Du schreibst, dass Deine Begeisterung, nachdem Ihr das Grundstück entdeckt habt, irgendwann wieder wich weil Du eigentlich gar nicht auswandern und alles zurücklassen wolltest. Es war Dir aber klar, dass Euer Traum so in der Schweiz nicht zu verwirklichen gewesen wäre. Ich kann diese Gedanken gut nachvollziehen. Wie ging es Deinem Mann und den Kindern dabei, alles zurück zu lassen? War schliesslich jemand von Euch die treibende Kraft?
Wir glauben schon, dass unser Traum auch in der Schweiz hätte verwirklicht werden können, einfach anders. Jedoch sollte es nicht so sein, denn der Weg hat uns ganz klar nach La Palma geführt. Mike hatte viel weniger Mühe mit dem Zurücklassen von unserem Schweizer Leben, von Freunden und Familie, als ich. Jeder Mensch ist ja individuell und genau so geht auch jeder anders mit einer Situation um. Wir trugen diesen Wunsch oder Traum schon seit fünf Jahren mit uns herum, gemeinsam als Ehepaar etwas zu machen, von dem wir leben können. Als wir dann im September 2015 in den Ferien auf La Palma vor offenen Türen standen und unser Traum zum Greifen nah war, wussten wir beide (ich etwas später als Mike), dass dies unser Weg sein wird. Als es dann definitiv wurde, dass wir die Schweiz verlassen, haben wir mit unseren Mädels immer wieder darüber gesprochen und ihnen erklärt, wie es dann sein wird wenn wir von der Schweiz weg gehen. Für sie war und ist es sicher auch eine Stütze, dass ihre Cousine auch mitgekommen ist. Wir denken, dass unsere Mädels das beste Alter hatten, um auszuwandern. In ihrem Alter haben sie ja noch keine festen Wurzeln geschlagen und wenn Mama und Papa da sind und ihnen Sicherheit und Halt geben, fühlen auch sie sich wohl.

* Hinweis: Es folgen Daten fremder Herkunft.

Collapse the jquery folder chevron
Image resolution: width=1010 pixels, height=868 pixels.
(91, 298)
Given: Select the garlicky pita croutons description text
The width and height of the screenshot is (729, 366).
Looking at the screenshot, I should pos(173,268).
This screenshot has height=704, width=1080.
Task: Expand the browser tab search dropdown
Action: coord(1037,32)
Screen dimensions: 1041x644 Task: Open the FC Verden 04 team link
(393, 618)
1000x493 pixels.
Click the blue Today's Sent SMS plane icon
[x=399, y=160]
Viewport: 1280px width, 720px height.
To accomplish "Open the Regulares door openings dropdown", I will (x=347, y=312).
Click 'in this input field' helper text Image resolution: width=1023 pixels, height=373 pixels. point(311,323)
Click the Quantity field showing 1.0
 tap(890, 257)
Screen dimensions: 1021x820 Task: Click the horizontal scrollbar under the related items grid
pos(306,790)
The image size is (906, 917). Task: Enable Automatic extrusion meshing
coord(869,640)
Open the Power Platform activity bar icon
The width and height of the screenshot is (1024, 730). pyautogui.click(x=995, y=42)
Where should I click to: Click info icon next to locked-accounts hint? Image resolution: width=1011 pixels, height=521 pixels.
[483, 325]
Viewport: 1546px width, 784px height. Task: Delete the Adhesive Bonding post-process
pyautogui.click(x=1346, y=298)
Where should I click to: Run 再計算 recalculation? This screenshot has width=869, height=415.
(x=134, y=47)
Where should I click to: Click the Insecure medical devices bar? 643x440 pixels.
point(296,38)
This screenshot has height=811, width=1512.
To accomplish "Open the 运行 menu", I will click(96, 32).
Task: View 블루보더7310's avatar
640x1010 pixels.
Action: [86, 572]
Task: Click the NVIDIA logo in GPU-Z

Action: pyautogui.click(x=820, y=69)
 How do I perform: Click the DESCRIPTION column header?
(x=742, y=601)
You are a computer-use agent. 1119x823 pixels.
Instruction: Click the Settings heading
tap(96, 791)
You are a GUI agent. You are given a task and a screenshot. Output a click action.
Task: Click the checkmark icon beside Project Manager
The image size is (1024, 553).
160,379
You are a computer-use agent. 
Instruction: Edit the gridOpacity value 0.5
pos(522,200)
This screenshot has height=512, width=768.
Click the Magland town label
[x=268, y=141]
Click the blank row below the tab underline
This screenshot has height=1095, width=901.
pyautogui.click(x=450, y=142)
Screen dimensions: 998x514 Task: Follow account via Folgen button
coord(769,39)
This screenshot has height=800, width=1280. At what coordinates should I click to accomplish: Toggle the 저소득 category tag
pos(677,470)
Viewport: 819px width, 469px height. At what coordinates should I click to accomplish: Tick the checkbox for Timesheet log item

Vermissen die Kinder nun Ihre Heimat oder fühlen Sie sich rundum wohl auf La Palma?
Anfangs hat unsere Zweijährige oft gefragt, wenn wir mit dem Auto unterwegs waren, ob wir denn jetzt zu Grossmami und Opa fahren. Mittlerweile weiss, sie dass wir nicht einfach so schnell mal zu unseren Liebsten gehen können. Oder die Ältere sagt ab und zu, dass sie gewisse Menschen in der Schweiz vermisst. Jedoch strahlen beide eine grosse Zufriedenheit aus und machen tagein, tagaus dass was sie am liebsten machen, nämlich spielen.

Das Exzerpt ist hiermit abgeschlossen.